The EU sponsors destruction of the Ocean. Fish populations are under more threat than ever. And the EU’s member states allow their fishing fleets to maximise their ‘legal’ colonial overfishing in places where local fisherfolk go hungry as a result, while being ultra-soft on illegal fishing and subsidising illegal and destructive ‘legal’ fishing alike. Also they are increasing carbon emissions by subsidising and supporting the fishing industry’s use of fossil fuels. When you add their inability to actually protect Marine Protected Areas (the EU fishing fleet regularly bottom trawls Marine Protected Areas) what you are left with is a complete shitshow of lies.

⬆️ A more democratic approach to bottom trawling would mean an end to this destructive fishing practice – why does so much marine life have to die for so little benefit? No benefit to marine life and no benefit to small fisheries, and it costs billions in subsidies – the only benefit goes to already rich industrial fisheries. Photo by João Daniel Pereira.

Michael Collins from Ocean Rebellion says:
"Imagínense el daño que causa una red del tamaño de diez aviones jumbo cuando se arrastra por el fondo marino. Atrapa todo lo que encuentra a su paso, destruye la vida marina y libera el carbono 'azul' allí almacenado. La pesca de arrastre de fondo emite más gases de efecto invernadero que la aviación. Son muchos gases".

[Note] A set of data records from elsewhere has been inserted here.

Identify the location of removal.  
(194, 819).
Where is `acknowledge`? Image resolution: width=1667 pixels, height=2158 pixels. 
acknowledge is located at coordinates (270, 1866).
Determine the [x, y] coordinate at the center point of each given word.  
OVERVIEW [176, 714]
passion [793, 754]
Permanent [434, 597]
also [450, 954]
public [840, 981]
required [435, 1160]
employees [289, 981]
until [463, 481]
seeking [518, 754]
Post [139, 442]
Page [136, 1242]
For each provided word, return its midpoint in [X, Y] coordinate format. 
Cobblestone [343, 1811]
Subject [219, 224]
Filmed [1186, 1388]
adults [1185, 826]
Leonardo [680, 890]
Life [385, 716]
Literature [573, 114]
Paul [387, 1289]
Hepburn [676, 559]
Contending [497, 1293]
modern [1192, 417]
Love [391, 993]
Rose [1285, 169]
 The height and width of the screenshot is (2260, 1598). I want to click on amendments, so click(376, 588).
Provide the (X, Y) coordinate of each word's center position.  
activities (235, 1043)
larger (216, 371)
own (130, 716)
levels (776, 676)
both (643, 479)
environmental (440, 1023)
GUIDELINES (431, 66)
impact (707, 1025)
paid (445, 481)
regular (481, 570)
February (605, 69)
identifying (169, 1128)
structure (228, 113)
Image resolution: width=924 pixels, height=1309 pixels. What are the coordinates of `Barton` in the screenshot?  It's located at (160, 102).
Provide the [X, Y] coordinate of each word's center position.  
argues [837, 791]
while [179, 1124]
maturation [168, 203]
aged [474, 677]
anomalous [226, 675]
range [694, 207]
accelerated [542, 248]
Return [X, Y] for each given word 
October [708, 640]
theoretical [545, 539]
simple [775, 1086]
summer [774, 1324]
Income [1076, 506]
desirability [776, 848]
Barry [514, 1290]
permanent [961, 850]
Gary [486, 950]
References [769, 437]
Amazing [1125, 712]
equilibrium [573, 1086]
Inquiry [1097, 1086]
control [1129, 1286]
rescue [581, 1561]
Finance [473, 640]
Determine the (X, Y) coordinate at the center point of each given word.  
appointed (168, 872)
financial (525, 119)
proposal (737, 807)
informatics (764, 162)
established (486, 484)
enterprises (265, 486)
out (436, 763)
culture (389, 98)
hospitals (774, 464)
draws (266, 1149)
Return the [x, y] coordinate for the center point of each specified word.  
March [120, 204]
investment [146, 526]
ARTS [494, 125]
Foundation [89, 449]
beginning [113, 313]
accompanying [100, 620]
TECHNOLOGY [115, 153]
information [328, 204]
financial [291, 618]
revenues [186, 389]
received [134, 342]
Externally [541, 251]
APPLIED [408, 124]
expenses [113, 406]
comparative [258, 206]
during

Louis Dannatt also from Ocean Rebellion says:
“Humanity has declared war on fish and we’re winning. The Ocean is so depleted that small fishing communities are on the edge of survival and areas of former plenty are now empty. Over 100 million people rely on inshore subsistence and small-scale artisanal fishing for their daily food and livelihood − often using the same waters emptied by EU trawlers. It is a necessity that the EU leads the way by ending industrial fishing. If fishing is decreased by 80% EU wide we will simultaneously restore our seas and help coastal communities by reinvigorating traditional fishing methods and rewarding Ocean care – and all this can start by redirecting existing subsidies.”

Clive Russell, de Ocean Rebellion, dice:
“We demand EU institutions and all marine non-governmental bodies to Tell the Truth about destructive fishing and stop greenwashing a dirty industry with ‘sustainability’ lies. We must end bottom trawling worldwide, NOW, together with a just transition for displaced fisheries workers.”

Bridget Turgoose, adds:
“The Ocean can recover quickly, but only if we halt the carnage now; within a few years these precious ecosystems will regenerate and fish populations will stabilise. We just need to give life a chance, if we don’t, there will be no more fish in the sea.”

⬆️ The Net is very photogenic but as recent footage of bottom trawling has shown the reality is very different. Photo by João Daniel Pereira.

La Rebelión del Océano exige:

It’s time to end bottom trawling. The EU can start by really protecting Marine Protected Areas and banning bottom trawling across the EU fishing fleet. By sending out a clear commitment to the Ocean the EU will lead the world by turning the tide against pérdida de biodiversidad marina. Diciendo no a la industria pesquera mundial y sí a sus propios ciudadanos, la UE puede recuperar el asombro y el orgullo por sus mares. Que, con las subvenciones y políticas adecuadas, ayudarán a las comunidades costeras a convertirse en custodios de sus mares locales y a cuidar el Océano.

You can read Professor Chris Armstrong’s diagnosis of current regulatory ills aquí.